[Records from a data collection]
--*--
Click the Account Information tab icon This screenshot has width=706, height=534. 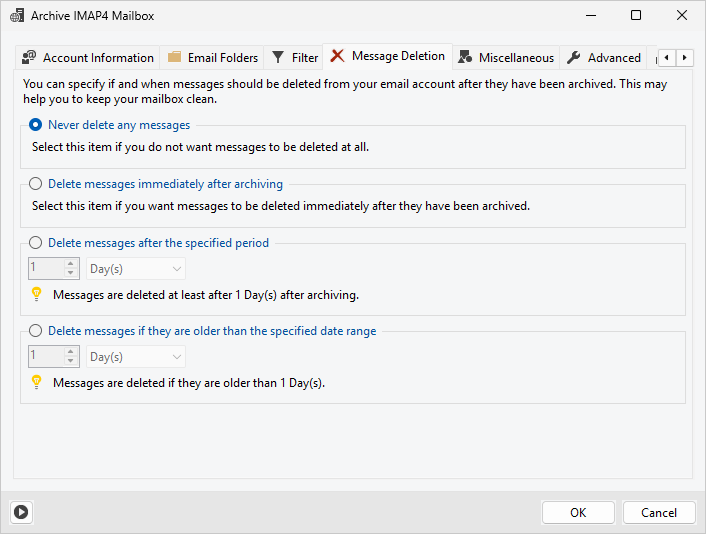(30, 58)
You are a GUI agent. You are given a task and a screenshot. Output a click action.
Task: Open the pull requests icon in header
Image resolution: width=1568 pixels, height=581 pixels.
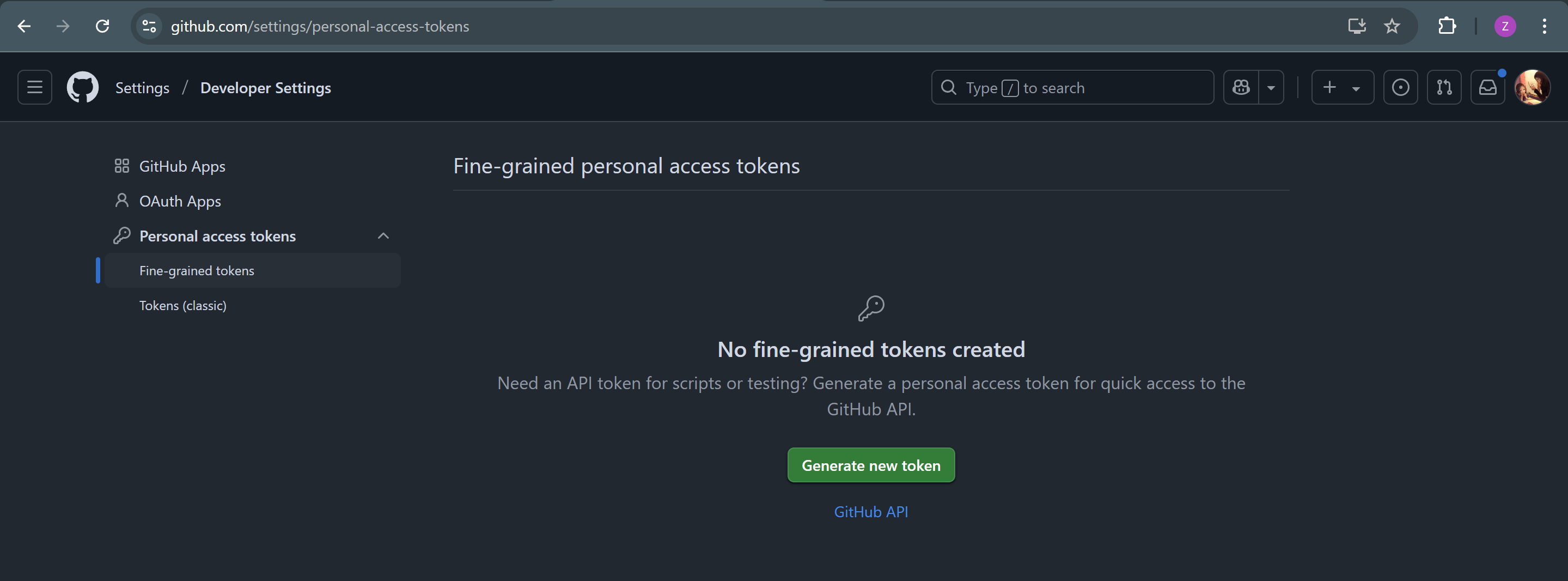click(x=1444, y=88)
--*--
GOAL OF THE EXERCISE:
Every line from the line containing "You are a GUI" through the last line above is to be printed exactly. Pictures are not copied.

SOLUTION FOR THIS TASK:
You are a GUI agent. You are given a task and a screenshot. Output a click action.
Task: Open the pull requests icon in header
Image resolution: width=1568 pixels, height=581 pixels.
click(x=1444, y=88)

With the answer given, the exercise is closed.